▸ **DIRECTIONS FOR THIS TASK**
The whole listing should be retyped exactly as it appears.

_ _ _ _

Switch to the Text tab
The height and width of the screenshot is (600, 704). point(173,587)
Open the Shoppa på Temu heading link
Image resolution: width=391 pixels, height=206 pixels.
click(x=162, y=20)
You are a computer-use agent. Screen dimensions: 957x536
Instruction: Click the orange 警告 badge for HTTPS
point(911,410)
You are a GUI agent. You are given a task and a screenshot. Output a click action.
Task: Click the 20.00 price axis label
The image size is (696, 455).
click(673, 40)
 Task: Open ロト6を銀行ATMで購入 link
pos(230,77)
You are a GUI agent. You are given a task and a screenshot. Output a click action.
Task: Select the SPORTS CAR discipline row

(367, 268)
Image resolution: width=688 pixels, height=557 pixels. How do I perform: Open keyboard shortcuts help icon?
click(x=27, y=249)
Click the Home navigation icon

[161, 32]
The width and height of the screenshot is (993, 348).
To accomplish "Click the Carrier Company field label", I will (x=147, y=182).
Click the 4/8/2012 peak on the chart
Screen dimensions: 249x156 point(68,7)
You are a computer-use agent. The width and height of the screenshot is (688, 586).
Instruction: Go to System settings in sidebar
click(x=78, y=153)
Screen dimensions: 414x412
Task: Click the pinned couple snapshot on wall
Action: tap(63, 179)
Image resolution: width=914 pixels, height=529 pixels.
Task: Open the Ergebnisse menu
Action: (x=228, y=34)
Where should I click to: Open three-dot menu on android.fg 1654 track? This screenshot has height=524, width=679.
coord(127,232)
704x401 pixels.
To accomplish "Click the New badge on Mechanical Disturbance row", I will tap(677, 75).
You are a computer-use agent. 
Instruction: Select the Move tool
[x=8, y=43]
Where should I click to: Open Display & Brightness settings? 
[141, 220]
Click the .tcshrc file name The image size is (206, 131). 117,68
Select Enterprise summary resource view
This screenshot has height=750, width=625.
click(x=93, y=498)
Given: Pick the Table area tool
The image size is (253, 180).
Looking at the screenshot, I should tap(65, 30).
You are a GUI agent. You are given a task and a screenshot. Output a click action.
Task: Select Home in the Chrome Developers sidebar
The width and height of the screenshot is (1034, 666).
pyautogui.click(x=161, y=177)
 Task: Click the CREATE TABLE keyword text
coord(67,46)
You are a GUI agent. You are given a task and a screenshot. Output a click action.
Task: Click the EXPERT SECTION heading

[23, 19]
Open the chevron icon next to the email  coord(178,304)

_ _ _ _

▸ **SOLUTION FOR THIS EXERCISE**
Switch to the Text tab
The height and width of the screenshot is (600, 704). point(173,587)
Open the Shoppa på Temu heading link
Image resolution: width=391 pixels, height=206 pixels.
click(x=162, y=20)
You are a computer-use agent. Screen dimensions: 957x536
Instruction: Click the orange 警告 badge for HTTPS
point(911,410)
You are a GUI agent. You are given a task and a screenshot. Output a click action.
Task: Click the 20.00 price axis label
The image size is (696, 455).
click(673, 40)
 Task: Open ロト6を銀行ATMで購入 link
pos(230,77)
You are a GUI agent. You are given a task and a screenshot. Output a click action.
Task: Select the SPORTS CAR discipline row

(367, 268)
Image resolution: width=688 pixels, height=557 pixels. How do I perform: Open keyboard shortcuts help icon?
click(x=27, y=249)
Click the Home navigation icon

[161, 32]
The width and height of the screenshot is (993, 348).
To accomplish "Click the Carrier Company field label", I will (x=147, y=182).
Click the 4/8/2012 peak on the chart
Screen dimensions: 249x156 point(68,7)
You are a computer-use agent. The width and height of the screenshot is (688, 586).
Instruction: Go to System settings in sidebar
click(x=78, y=153)
Screen dimensions: 414x412
Task: Click the pinned couple snapshot on wall
Action: tap(63, 179)
Image resolution: width=914 pixels, height=529 pixels.
Task: Open the Ergebnisse menu
Action: (x=228, y=34)
Where should I click to: Open three-dot menu on android.fg 1654 track? This screenshot has height=524, width=679.
coord(127,232)
704x401 pixels.
To accomplish "Click the New badge on Mechanical Disturbance row", I will tap(677, 75).
You are a computer-use agent. 
Instruction: Select the Move tool
[x=8, y=43]
Where should I click to: Open Display & Brightness settings? 
[141, 220]
Click the .tcshrc file name The image size is (206, 131). 117,68
Select Enterprise summary resource view
This screenshot has height=750, width=625.
click(x=93, y=498)
Given: Pick the Table area tool
The image size is (253, 180).
Looking at the screenshot, I should tap(65, 30).
You are a GUI agent. You are given a task and a screenshot. Output a click action.
Task: Select Home in the Chrome Developers sidebar
The width and height of the screenshot is (1034, 666).
pyautogui.click(x=161, y=177)
 Task: Click the CREATE TABLE keyword text
coord(67,46)
You are a GUI agent. You are given a task and a screenshot. Output a click action.
Task: Click the EXPERT SECTION heading

[23, 19]
Open the chevron icon next to the email  coord(178,304)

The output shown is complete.